Amazon ECS
Prerequisites
- AWS Credentials and Terraform installed
- Route 53 zone where Dekart will be hosted in subdomains
- Mapbox Token
- Athena Catalog, example adding OpenStreetMap
- Cognito User Pool, example with Cognito and Google SSO
Resources
Resources created in this guide
- network configuration (VPC, public and private subnets)
- security groups
- roles
- RDS db instance
- S3 bucket (for query storage and results cache)
- load balancer including HTTPS and SSO with Cognito
- ECS cluster, service, and task running on FARGATE
Setup with Terraform
Basics
Before we can start talking to an AWS account, we have to set up the Terraform provider:
terraform {
required_providers {
aws = {
source = "hashicorp/aws"
version = "~> 4.16"
}
}
required_version = ">= 1.2.0"
}
provider "aws" {
region = var.region
}
This is an example, so no terraform backend configuration.
Network
Here we will set up as an example VPC with public and private networks in 2 availability zones. This setup following best practices described in Task Networking in AWS Fargate. Note that in the private subnet, outbound traffic has to go through a NAT gateway. AWS charges a considerable cost for NAT per hour, plus traffic. Dekart considerable amount of traffics in form of query results. Instead, we keep tasks in the public subnet and only the RDS instance in the private subnet. This setup does not require NAT configuration.
Example VPC setup:
resource "aws_vpc" "main" {
cidr_block = "172.31.0.0/16"
}
resource "aws_internet_gateway" "main" {
vpc_id = aws_vpc.main.id
}
data "aws_availability_zones" "available" {
state = "available"
}
Public and private subnets:
resource "aws_subnet" "private" {
vpc_id = aws_vpc.main.id
cidr_block = element(["172.31.0.0/24", "172.31.1.0/24"], count.index)
availability_zone = element(data.aws_availability_zones.available.names, count.index)
count = 2
}
resource "aws_subnet" "public" {
vpc_id = aws_vpc.main.id
cidr_block = element(["172.31.2.0/24", "172.31.3.0/24"], count.index)

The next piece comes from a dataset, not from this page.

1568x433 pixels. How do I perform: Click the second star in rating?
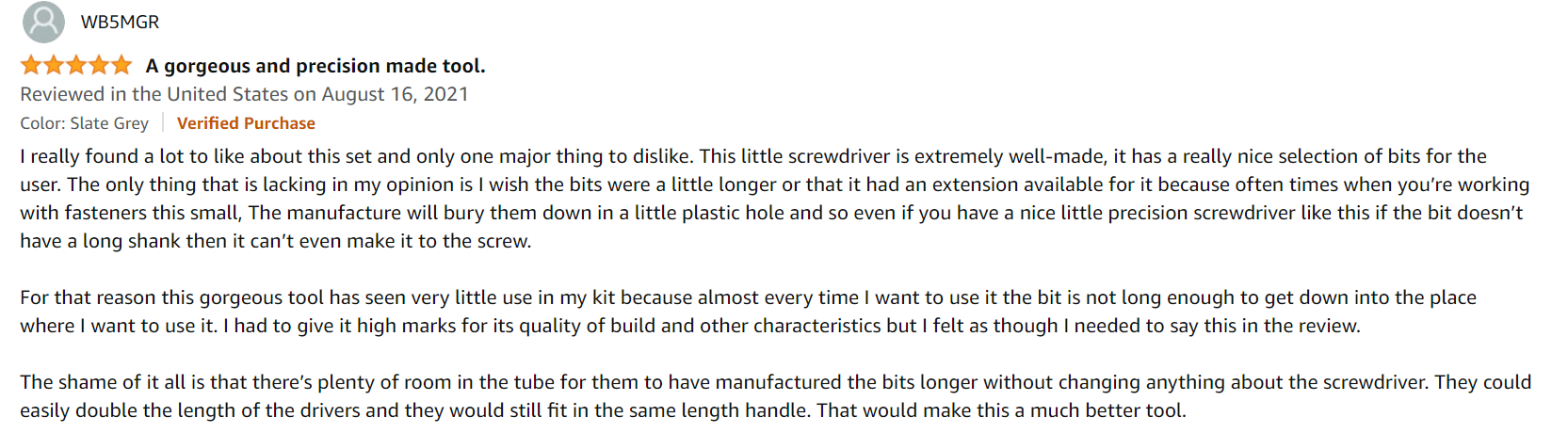coord(54,65)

availability_zone = element(data.aws_availability_zones.available.names, count.index)
count = 2
}
Route public subnet via internet gateway:
resource "aws_route_table" "public" {
vpc_id = aws_vpc.main.id
}
resource "aws_route" "public" {
route_table_id = aws_route_table.public.id
destination_cidr_block = "0.0.0.0/0"
gateway_id = aws_internet_gateway.main.id
}
resource "aws_route_table_association" "public" {
count = 2
subnet_id = element(aws_subnet.public.*.id, count.index)
route_table_id = aws_route_table.public.id
}
Security Groups
Private security groups will let ECS Task, RDS db instance and Load Balancer to connect to each other. We also allow outbound traffic, so Docker images can be fetched.

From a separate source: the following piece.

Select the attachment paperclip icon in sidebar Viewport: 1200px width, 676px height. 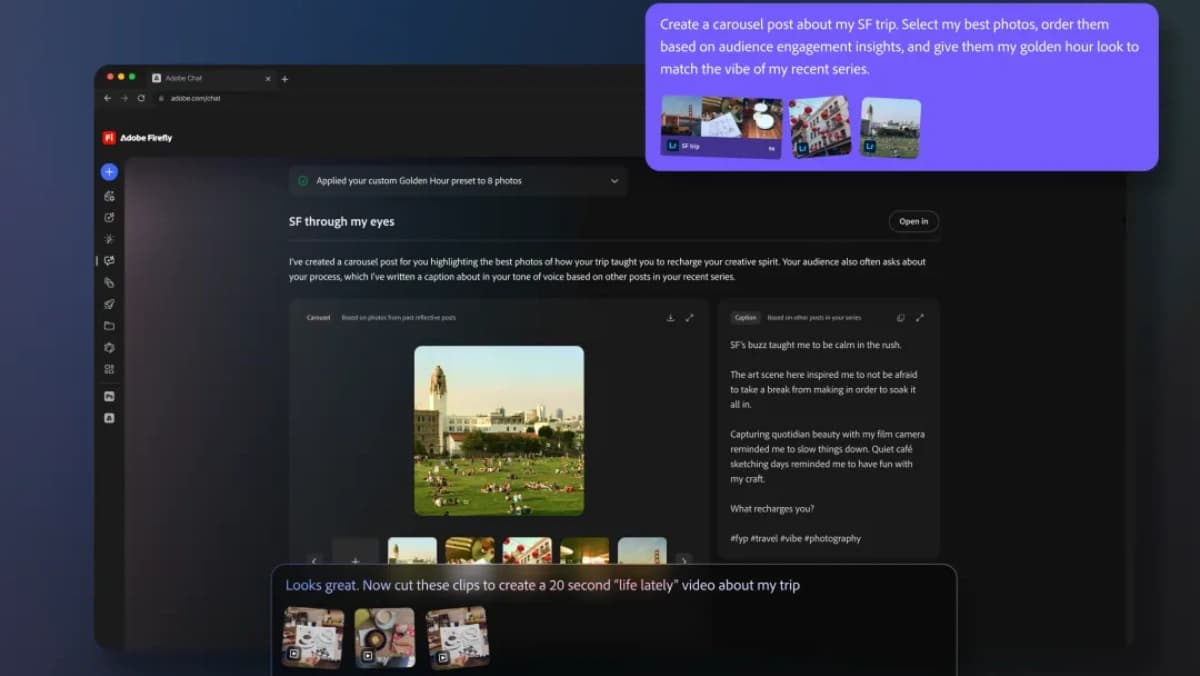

# let the ecs, rds and alb to connect to each other
resource "aws_security_group" "dekart_private" {
name = "${var.dekart_deployment_name}-private"
vpc_id = aws_vpc.main.id
# connection within the group
ingress {
from_port = 0
to_port = 0
protocol = "-1"
self = true
}
# connecting to outside
egress {
from_port = 0
to_port = 0
protocol = "-1"
cidr_blocks = ["0.0.0.0/0"]
ipv6_cidr_blocks = ["::/0"]
}
# https://github.com/hashicorp/terraform-provider-aws/issues/265
lifecycle { create_before_destroy = true }
}
Note the lifecycle rule necessary for security groups because of known issue Destroying Security Groups Takes Forever with Attached SG
Load balancer security group allows inbound traffic.
# allow connections to load balancer
resource "aws_security_group" "dekart_alb" {
name = "${var.dekart_deployment_name}-alb"
vpc_id = aws_vpc.main.id
ingress {
protocol = "tcp"
from_port = 80
to_port = 80
cidr_blocks = ["0.0.0.0/0"]
ipv6_cidr_blocks = ["::/0"]
}
ingress {
protocol = "tcp"
from_port = 443
to_port = 443
cidr_blocks = ["0.0.0.0/0"]
ipv6_cidr_blocks = ["::/0"]
}
lifecycle { create_before_destroy = true }
}
S3 bucket
Bucket to store queries and cache query results
resource "aws_s3_bucket" "dekart_output" {
bucket = "${var.dekart_deployment_name}-output"
}
Roles
Ecs task role requires access to output S3 bucket and sufficient access to run Athena jobs.
resource "aws_iam_role" "dekart_task" {
name = "${var.dekart_deployment_name}-task"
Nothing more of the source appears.